MCFUs have also recommended the use of background checks for attendants. They found that the current, minimal, background check requirements could put vulnerable beneficiaries at risk. For example, a PCS attendant in Arizona pleaded guilty to theft and financial exploitation of a vulnerable adult, after having stolen checkbooks, cash, credit cards, and personal items belonging to the beneficiaries. The PCS agency checked for felony arrests and found none; the attendant had, however, numerous misdemeanor convictions and had previously lost her nursing assistant license.

The MCFUs have also recommended using additional documentation requirements, such as requiring require PCS attendants to provide detailed or standardized timesheets and to show the start and stop times for the services. The currently minimal PCS documentation means that PCS claims data may not contain the identity of the PCS attendant, the number of hours worked, or the time of day during which the services were provided.

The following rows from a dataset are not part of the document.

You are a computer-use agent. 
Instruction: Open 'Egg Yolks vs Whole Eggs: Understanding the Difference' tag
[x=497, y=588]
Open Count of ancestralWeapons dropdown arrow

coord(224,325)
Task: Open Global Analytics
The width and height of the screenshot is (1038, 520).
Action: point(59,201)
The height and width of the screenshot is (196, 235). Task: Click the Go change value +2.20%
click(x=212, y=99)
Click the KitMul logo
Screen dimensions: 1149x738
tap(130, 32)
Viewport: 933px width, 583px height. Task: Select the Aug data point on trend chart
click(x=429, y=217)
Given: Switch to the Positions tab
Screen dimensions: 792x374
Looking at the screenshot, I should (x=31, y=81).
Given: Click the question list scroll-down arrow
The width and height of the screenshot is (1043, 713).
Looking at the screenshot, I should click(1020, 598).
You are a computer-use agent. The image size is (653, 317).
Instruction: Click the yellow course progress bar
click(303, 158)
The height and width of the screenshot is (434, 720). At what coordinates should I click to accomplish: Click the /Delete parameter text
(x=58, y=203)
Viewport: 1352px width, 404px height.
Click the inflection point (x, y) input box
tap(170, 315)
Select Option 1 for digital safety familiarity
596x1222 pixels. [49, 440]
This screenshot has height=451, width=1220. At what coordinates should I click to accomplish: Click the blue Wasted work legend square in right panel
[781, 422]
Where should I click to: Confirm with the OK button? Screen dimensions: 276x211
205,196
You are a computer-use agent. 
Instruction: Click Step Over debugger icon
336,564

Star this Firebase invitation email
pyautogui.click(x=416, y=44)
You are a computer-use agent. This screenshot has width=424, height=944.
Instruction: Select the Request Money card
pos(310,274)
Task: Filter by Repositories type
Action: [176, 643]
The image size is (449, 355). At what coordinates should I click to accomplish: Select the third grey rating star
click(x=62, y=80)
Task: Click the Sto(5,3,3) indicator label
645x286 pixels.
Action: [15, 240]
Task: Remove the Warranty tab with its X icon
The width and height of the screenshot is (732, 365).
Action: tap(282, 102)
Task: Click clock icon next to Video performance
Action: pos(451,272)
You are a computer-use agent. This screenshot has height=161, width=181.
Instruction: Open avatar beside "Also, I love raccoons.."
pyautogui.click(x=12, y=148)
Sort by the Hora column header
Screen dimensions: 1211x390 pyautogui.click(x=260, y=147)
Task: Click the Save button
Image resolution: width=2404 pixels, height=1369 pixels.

Lastly, the MCFUs recommended that State Medicaid agencies implement a variety of controls regarding oversight of PCS providers and their services. These controls include more frequent in-home supervisory visits, training for PCS attendants and cross-reference attendant and beneficiary location. For a variety of reasons, beneficiaries may be reluctant to report abuses and more frequent in-home visits could curtail fraud.

Funding issues

The units reported that their efforts to protect beneficiaries are hamstrung by their ineligibility to receive Federal funding to investigate and prosecute complaints in nonfacility settings. Such complaints are often referred to other agencies. Those agencies often do not receive the same level of training on patient abuse and neglect that MCFU staff receives and may have severely strained resources.

Conclusions

The report found that the volume and increase of MFCU investigations and prosecutions indicates that PCS remain vulnerable to fraud. The report noted that the recommendations are similar to those made in previous reports and states that it is crucial that federal funding authority be expanded to allow MFCUs to investigate and prosecute cases of patient abuse and neglect in nonfacility settings.